<<<<
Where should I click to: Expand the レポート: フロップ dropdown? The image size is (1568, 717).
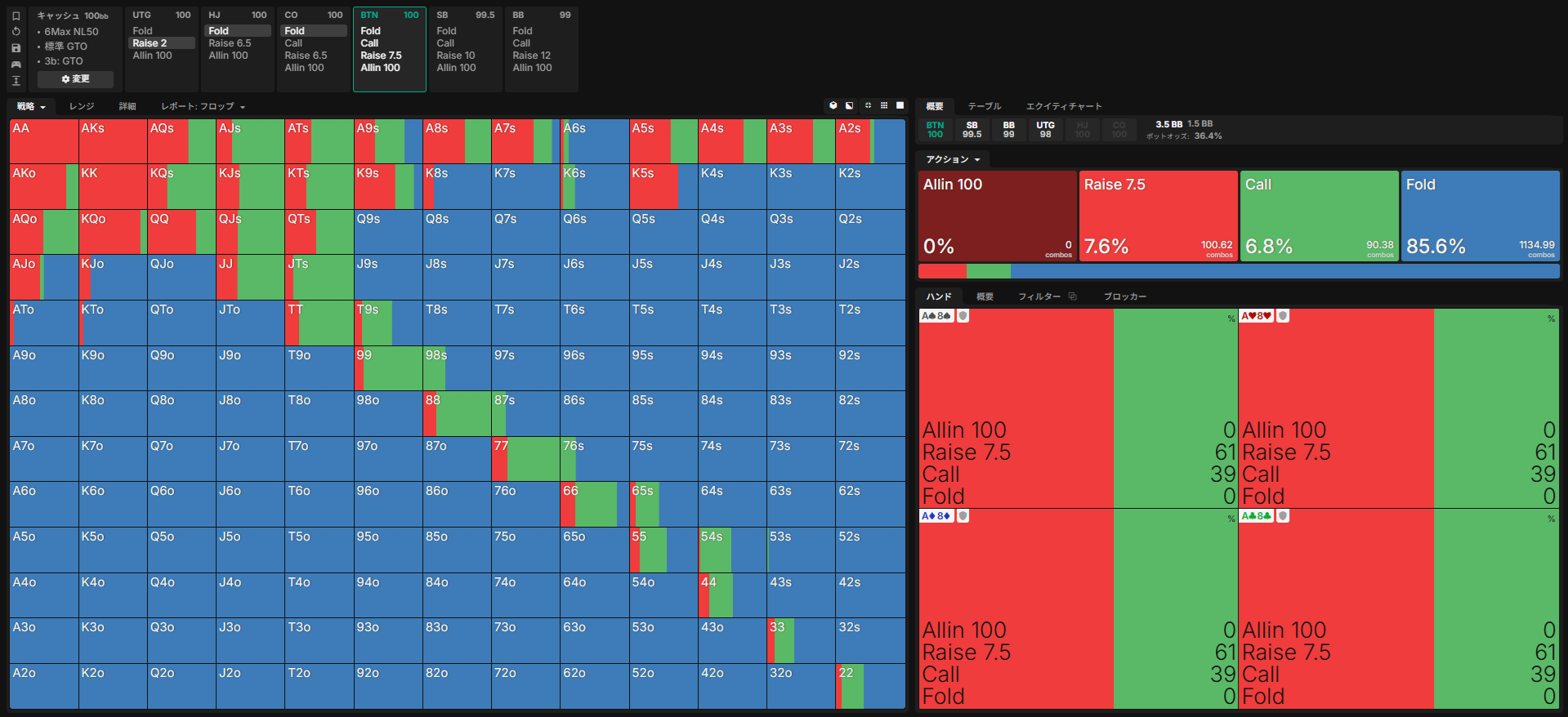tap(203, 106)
>>>>
<<<<
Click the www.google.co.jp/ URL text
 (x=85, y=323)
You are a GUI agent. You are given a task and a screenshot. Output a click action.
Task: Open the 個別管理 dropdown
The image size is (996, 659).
>>>>
<<<<
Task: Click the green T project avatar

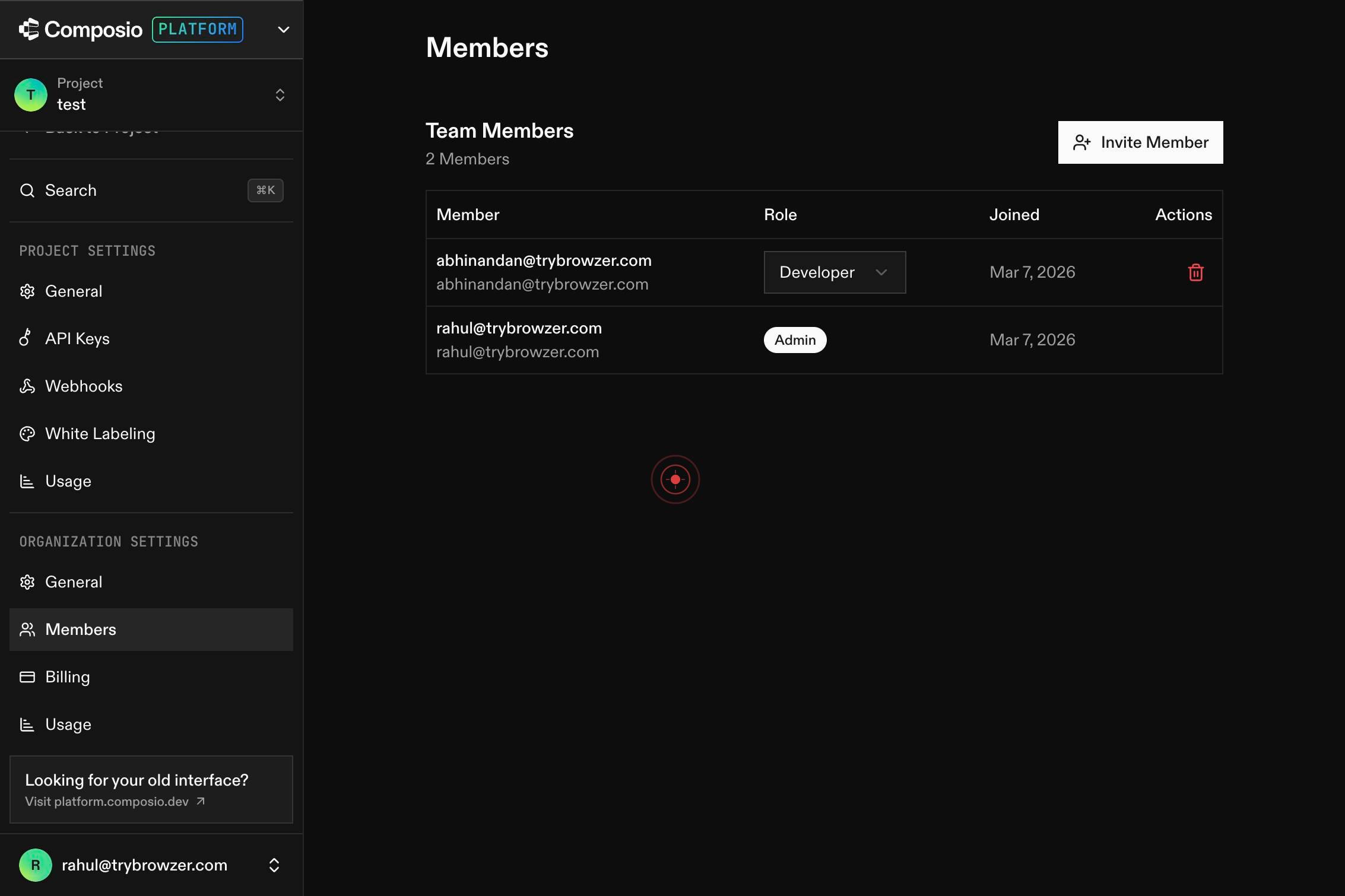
>>>>
The problem:
When the line with "Click the www.google.co.jp/ URL text" is reached in the data above, begin copying, and stop after the line with "The image size is (996, 659)."; copy each line exactly, both ends included.

Response for this exercise:
Click the www.google.co.jp/ URL text
 (x=85, y=323)
You are a GUI agent. You are given a task and a screenshot. Output a click action.
Task: Open the 個別管理 dropdown
The image size is (996, 659).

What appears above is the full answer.